- _Kutipan Teks_
2.    Teori Filsafat tentang Manusia (Antropologi dan Transendental)
Menyebutkan adanya dialektika antara pribadi / personal jasmani dan pribadi rohani. Personal rohani disebut pula sebagai JIV atau jiwa, yang berarti “lembaga kehidupan” atau “daya hidup”. Jiwa ini merupakan prinsip keselesaian dan kesempurnaan, dan sifatnya baik, sempurna serta abadi, tidak ada yang perlu diperbaiki lagi. Oleh karena itu, jiwa mendorong manusia kepada perbuatan-perbuatan yang baik dan susila. Mengarahkan manusia pada usaha transedensi diri dan konstruksi diri.
Jasmani menusia itu merupakan prinsip ketidakselesaian atau perubahan dan sifatnya tidak sempurna. Prinsip ketidakselesain mengarahkan manusia pada destruksi, kerusakan, kemusnahan,  dan kejahatan.
Kecenderungan mengarahkan pada kebinasaan dan kejahatan ini disebut sebagai kecenderungan menggelinding ke bawah, yang berlangsung dengan mudah atau otomatis. Sedangkan aktivitas manusia menuju pada konstruksi diri dan transendensi diri, melakukan perbuatan-perbuatan mulia dan luhur, benar-benar merupakan usaha yang pelik dan berat dan setiap saat harus diperjuangkan secara gigih, agar orang tidak terseret kebawah melakukan kejahatan.  
3.    Teori Kemauan Bebas (Free Will)
Menyatakan bahwa manusia itu bisa bebas menurut kemauannya. Dengan kemauan bebas dia berhak menentukan pilihan dan sikapnya. Untuk menjamin agar setiap perbuatan berdasarkan kemauan bebas itu cocok dengan keinginan masyarakat maka manusia harus diatur dan ditekan yaitu dengan: hukum, norma-norma sosial dan pendidikan. Hukum dan hukuman biasanya disertai ancaman-ancaman pidana yang menakutkan, agar manusia merasa ngeri dan takut berbuat kejahatan dan tidak menyimpang dari pola kehidupan normal.

- _Daftar_
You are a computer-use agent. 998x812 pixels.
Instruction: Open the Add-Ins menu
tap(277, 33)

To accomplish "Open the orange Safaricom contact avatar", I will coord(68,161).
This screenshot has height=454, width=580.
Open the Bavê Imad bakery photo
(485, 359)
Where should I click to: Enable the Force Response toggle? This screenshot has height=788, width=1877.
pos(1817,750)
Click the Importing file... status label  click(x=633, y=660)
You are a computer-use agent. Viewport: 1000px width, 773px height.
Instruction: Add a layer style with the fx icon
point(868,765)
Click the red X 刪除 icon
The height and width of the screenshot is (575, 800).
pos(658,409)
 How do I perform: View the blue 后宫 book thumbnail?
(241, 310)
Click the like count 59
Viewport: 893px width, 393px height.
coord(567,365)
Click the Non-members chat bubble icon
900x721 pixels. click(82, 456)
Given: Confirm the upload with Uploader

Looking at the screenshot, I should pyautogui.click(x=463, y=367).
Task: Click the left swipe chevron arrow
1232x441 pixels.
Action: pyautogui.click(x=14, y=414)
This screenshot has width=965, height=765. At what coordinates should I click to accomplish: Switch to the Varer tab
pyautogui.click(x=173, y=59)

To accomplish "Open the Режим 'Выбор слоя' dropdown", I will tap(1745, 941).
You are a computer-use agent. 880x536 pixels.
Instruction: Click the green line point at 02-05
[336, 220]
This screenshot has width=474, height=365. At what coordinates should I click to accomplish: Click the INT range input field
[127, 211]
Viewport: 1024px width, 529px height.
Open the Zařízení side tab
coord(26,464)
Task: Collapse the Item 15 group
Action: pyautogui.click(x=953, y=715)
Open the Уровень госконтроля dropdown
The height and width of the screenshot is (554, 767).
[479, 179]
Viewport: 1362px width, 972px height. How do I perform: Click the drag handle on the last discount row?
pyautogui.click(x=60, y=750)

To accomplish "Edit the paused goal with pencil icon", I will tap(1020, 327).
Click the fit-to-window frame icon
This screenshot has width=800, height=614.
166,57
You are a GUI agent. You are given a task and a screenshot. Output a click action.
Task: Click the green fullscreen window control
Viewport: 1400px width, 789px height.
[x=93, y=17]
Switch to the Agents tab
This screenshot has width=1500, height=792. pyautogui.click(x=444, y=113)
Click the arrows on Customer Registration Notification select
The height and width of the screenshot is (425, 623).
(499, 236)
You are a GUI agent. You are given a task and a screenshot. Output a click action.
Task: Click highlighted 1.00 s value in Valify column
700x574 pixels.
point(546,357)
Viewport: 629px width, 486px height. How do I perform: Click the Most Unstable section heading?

- _Tugas Latihan_
1 > Rangkumlah kutipan tentang teori manusia dalam dua kalimat.
2 > Tulis ulang bagian kutipan tentang teori manusia yang dimulai pada kata-kata "Kecenderungan mengarahkan pada" dan berhenti setelah "kebawah melakukan kejahatan.", dengan mengganti "kebinasaan" menjadi "kehancuran".
3 > Lanjutkan kutipan tentang teori manusia mulai dari kalimat terakhirnya.

- _Jawaban Tiap Tugas_
1 > Teori filsafat tentang manusia menyebutkan dialektika antara pribadi rohani atau jiwa, yang baik, sempurna, abadi, dan mendorong manusia pada perbuatan susila serta transendensi diri, dan pribadi jasmani, yang tidak sempurna dan mengarahkan manusia pada kerusakan serta kejahatan. Teori kemauan bebas menyatakan bahwa manusia bebas menentukan pilihan dan sikapnya, sehingga ia harus diatur dan ditekan dengan hukum, norma-norma sosial, dan pendidikan agar perbuatannya cocok dengan keinginan masyarakat.

2 >
Kecenderungan mengarahkan pada kehancuran dan kejahatan ini disebut sebagai kecenderungan menggelinding ke bawah, yang berlangsung dengan mudah atau otomatis. Sedangkan aktivitas manusia menuju pada konstruksi diri dan transendensi diri, melakukan perbuatan-perbuatan mulia dan luhur, benar-benar merupakan usaha yang pelik dan berat dan setiap saat harus diperjuangkan secara gigih, agar orang tidak terseret kebawah melakukan kejahatan.

3 >
Teori kemauan bebas ini tidak menyebutkan roh-roh jahat sebagai sebab musabab kejahatan. Akan tetapi, sebab kejahatan adalah kemauan manusia itu sendiri. Jika dia dengan sadar benar berkeinginan melakukan perbuatan durjana, maka tidak ada seorang pun, tidak satu deawapun, bahkan tidak juga Tuhan dan sebuah kitab suci pun bisa melarang perbuatan kriminalnya. Orang-orang jahat yang selalu melakukan tindak durjana, bikin onar, dan kesengsaraan pada orang lain itu perlu ditindak, dihukum dan dididik kembali oleh masyarakat.
4.    Teori Penyakit Jiwa
Menyebutkan adanya kelainan-kelainan yang bersifat psikis, sehingga individu yang berkelainan individu sering melakukan kejahatan-kejahatan. Penyakit jiwa tersebut berupa psikopat dan defek moral.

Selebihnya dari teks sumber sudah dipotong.